A l’usine Alstom de Reichshoffen( Bas-Rhin), en octobre 2019.

Pas question de rater une nouvelle union ; de revivre l’échec de la fusion Alstom-Siemens bloquée en 2019 par Bruxelles. Afin d’éviter de voir retoqué son projet de rachat (autour de 6 milliards d’euros) du canadien Bombardier Transport, dévoilé en février, l’industriel ferroviaire français Alstom a transmis, jeudi 9 juillet, à la Commission européenne plusieurs engagements censés lui éviter une position dominante sur certains marchés. Parmi ces concessions, la vente de son usine de trains régionaux de Reichshoffen (Bas-Rhin) provoque un vif émoi en Alsace.

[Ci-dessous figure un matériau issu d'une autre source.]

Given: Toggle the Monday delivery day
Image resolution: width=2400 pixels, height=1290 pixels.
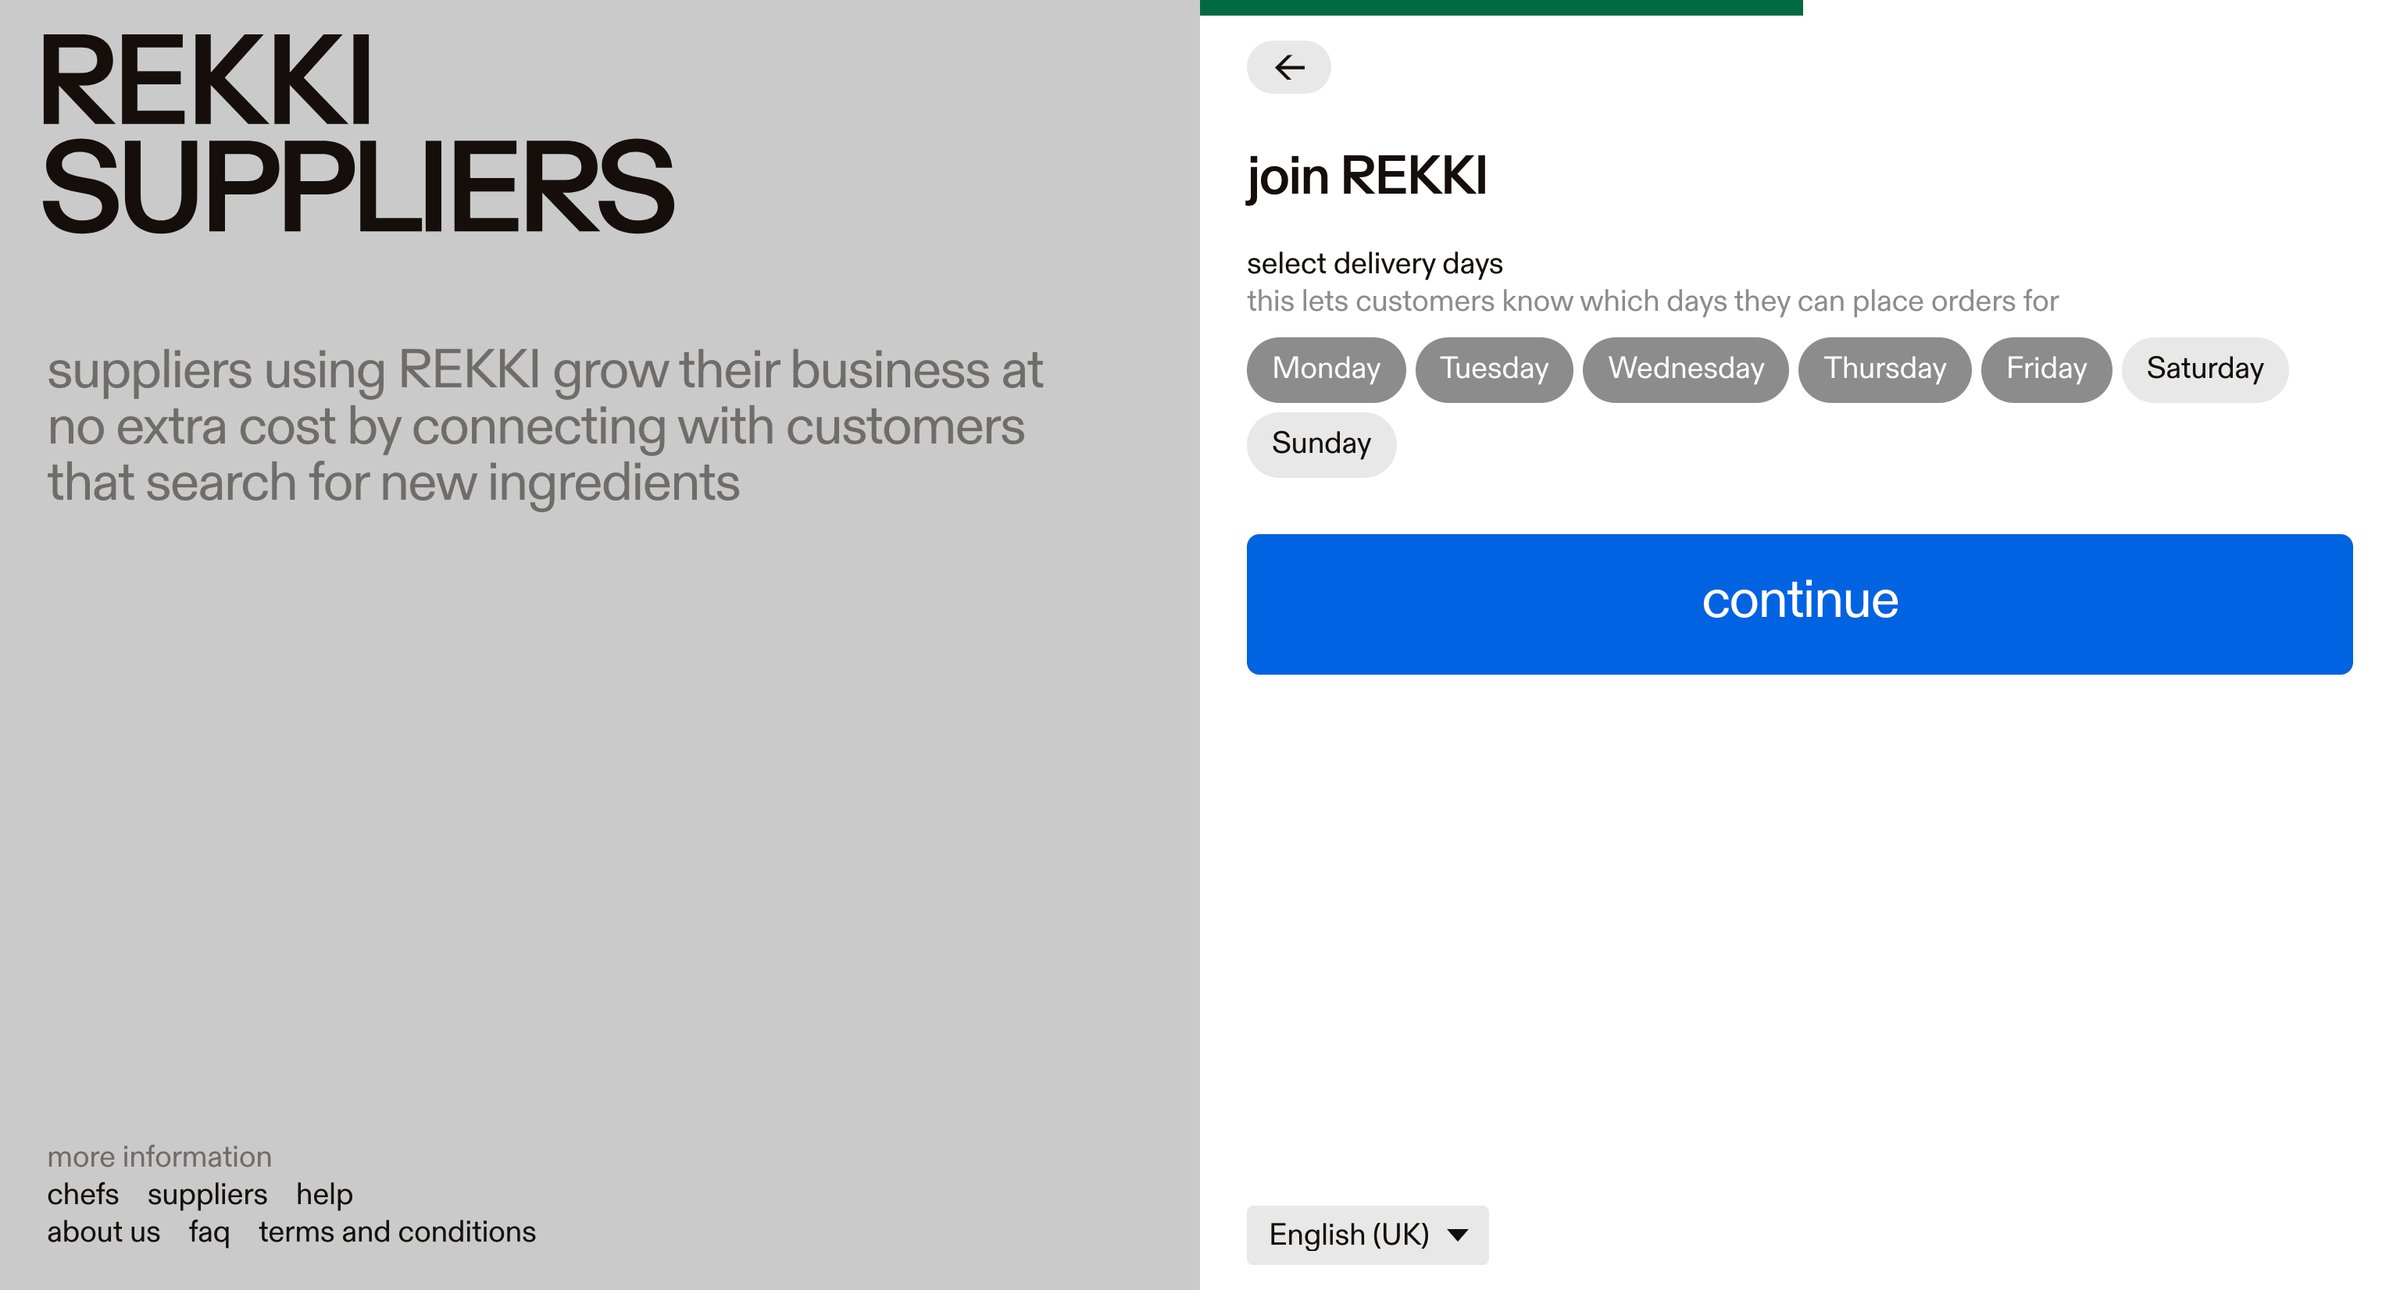Looking at the screenshot, I should [1326, 369].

Après avoir étudié le dossier plusieurs mois, la Commission vient donc de transmettre ses conclusions. Ses préoccupations concernent trois marchés où le poids du nouvel acteur (un nouveau numéro deux mondial à 15,5 milliards d’euros de chiffre d’affaires) deviendrait problématique, selon elle : le matériel roulant à grande vitesse, la signalisation embarquée et surtout les trains régionaux, où Alstom-Bombardier pèserait, à terme, la moitié des ventes européennes et surtout 100 % du marché français.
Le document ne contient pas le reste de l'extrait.